External magnetic fields or spine implants could provide alternatives to invasive brain surgery.
http://www.nature.com/news/2009/0903....2009.173.html
The symptoms of Parkinson's disease could one day be relieved by indirect electrical stimulation of the brain, via the spinal cord or even through the surface of the skull, according to two studies on rodents.
Miguel Nicolelis, a neuroscientist at Duke University in Durham, North Carolina, and his colleagues have now shown that, in animal models of Parkinson's disease, the DBS effect can be achieved by stimulating fibres in the spinal cord1.
The team's finding "opens the door for trials of less-invasive spinal-cord stimulation in other animal models of Parkinson's disease and in parkinsonian patients", says Bart Nuttin, a neurosurgeon at the Catholic University of Leuven in Belgium who has performed many DBS operations.

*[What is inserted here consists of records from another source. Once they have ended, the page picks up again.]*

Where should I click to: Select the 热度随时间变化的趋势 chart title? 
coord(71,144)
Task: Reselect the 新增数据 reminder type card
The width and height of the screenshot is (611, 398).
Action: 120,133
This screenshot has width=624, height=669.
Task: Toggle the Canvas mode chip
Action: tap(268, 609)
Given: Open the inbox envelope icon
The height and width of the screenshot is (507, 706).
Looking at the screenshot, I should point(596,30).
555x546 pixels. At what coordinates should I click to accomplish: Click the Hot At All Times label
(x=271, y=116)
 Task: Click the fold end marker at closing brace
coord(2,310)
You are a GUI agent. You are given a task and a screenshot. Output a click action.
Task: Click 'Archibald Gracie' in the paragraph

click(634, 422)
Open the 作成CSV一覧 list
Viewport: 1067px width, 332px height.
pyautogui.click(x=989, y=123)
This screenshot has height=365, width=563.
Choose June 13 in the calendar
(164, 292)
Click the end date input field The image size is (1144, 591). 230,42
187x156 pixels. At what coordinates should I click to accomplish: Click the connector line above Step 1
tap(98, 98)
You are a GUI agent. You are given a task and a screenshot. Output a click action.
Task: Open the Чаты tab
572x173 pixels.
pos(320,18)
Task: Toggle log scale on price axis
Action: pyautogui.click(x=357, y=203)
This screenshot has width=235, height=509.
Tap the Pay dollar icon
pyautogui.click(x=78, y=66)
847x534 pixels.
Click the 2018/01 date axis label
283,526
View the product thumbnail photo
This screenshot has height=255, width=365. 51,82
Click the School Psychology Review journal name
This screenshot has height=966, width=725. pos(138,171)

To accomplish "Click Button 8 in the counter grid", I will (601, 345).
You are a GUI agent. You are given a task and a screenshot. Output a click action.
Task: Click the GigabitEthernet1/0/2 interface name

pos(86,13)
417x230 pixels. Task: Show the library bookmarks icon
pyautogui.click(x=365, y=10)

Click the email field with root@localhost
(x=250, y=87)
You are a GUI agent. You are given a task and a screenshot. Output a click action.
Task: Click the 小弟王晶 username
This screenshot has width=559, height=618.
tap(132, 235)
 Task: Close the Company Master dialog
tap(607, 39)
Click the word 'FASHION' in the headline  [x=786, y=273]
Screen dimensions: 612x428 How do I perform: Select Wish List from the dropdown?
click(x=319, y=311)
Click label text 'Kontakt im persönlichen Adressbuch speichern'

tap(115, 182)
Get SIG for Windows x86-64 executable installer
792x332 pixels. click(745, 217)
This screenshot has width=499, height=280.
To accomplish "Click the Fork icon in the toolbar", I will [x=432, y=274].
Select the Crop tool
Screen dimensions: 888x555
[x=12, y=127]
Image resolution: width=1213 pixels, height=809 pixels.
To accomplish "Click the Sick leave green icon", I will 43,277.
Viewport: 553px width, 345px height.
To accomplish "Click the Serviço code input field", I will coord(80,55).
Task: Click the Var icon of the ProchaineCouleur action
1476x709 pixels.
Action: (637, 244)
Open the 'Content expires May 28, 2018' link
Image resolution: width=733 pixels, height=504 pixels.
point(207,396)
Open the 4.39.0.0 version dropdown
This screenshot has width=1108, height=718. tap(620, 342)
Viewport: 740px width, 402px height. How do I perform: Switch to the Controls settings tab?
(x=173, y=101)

Meanwhile, at Stanford University in California, neuroscientist Karl Deisseroth and his colleagues have found that the neurons activated by DBS might lie not at the site of the electrode, but much closer to the surface of the brain2.
This means that doctors might be able to reach the neurons by using non-surgical techniques such as transcranial magnetic stimulation, where magnetic fields induce weak electric currents in the brain. Both studies are published in this week's Science.